CoinDesk Data's monthly Exchange Review captures the key developments within the cryptocurrency exchange market. The report includes analyses that relate to exchange volumes, crypto derivatives trading, market segmentation by fees, fiat trading, and more.
What to know:
Trading activity softened in March as market uncertainty grew amid escalating tariff tensions between the U.S. and global trading partners. Centralized exchanges recorded their lowest combined trading volume since October, declining 6.24% to $6.79tn. This marked the third consecutive monthly decline across both market segments, with spot trading volume falling 14.1% to $1.98tn and derivatives trading slipping 2.56% to $4.81tn.
- Trading Volumes Decline for Third Consecutive Month: Combined spot and derivatives trading volume on centralized exchanges fell by 6.24% to $6.79tn in March 2025, reaching the lowest level since October.

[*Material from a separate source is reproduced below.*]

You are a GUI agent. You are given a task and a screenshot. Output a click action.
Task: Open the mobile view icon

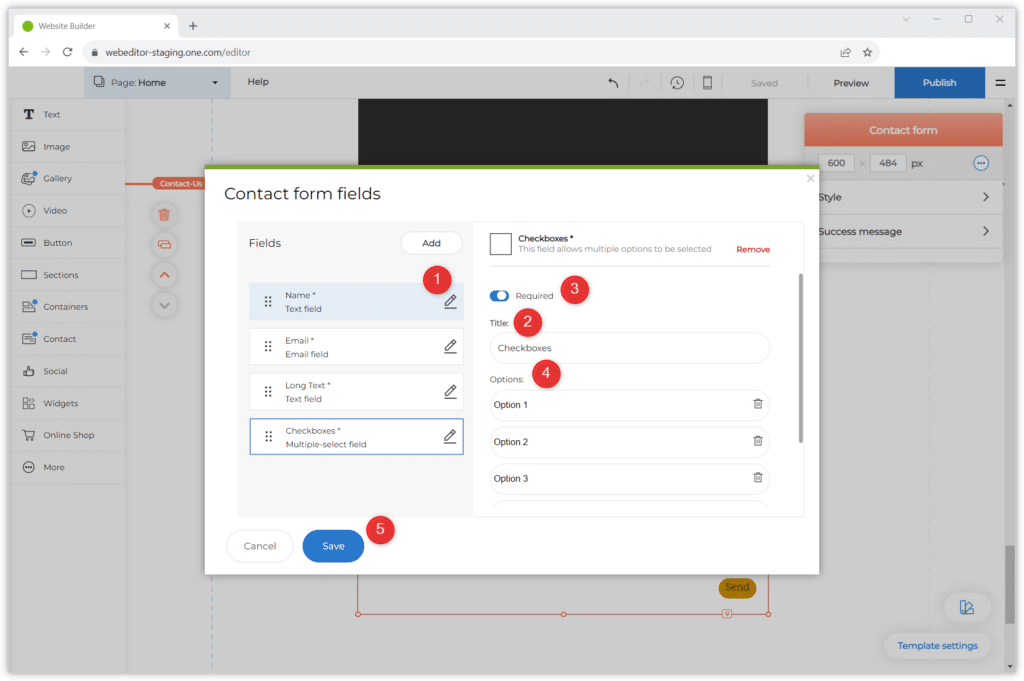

Both spot and derivatives markets recorded their third consecutive monthly decline, falling 14.1% and 2.56% to $1.98tn and $4.81tn respectively.
- Institutional Crypto Trading Volume on CME Falls 23.5%: In March, total derivatives trading volume on the CME exchange fell by 23.5% to $175bn, the lowest monthly volume since October 2024. CME's market share among derivatives exchanges dropped from 4.63% to 3.64%, suggesting declining institutional interest amid current macroeconomic conditions.
- Bybit Spot Market Share Slides in March: Spot trading volume on Bybit fell by 52.1% to $81.1bn in March, coinciding with decreased trading activity following the hack of the exchange's cold wallets in February. Bybit's spot market share dropped from 7.35% to 4.10%, its lowest since July 2023.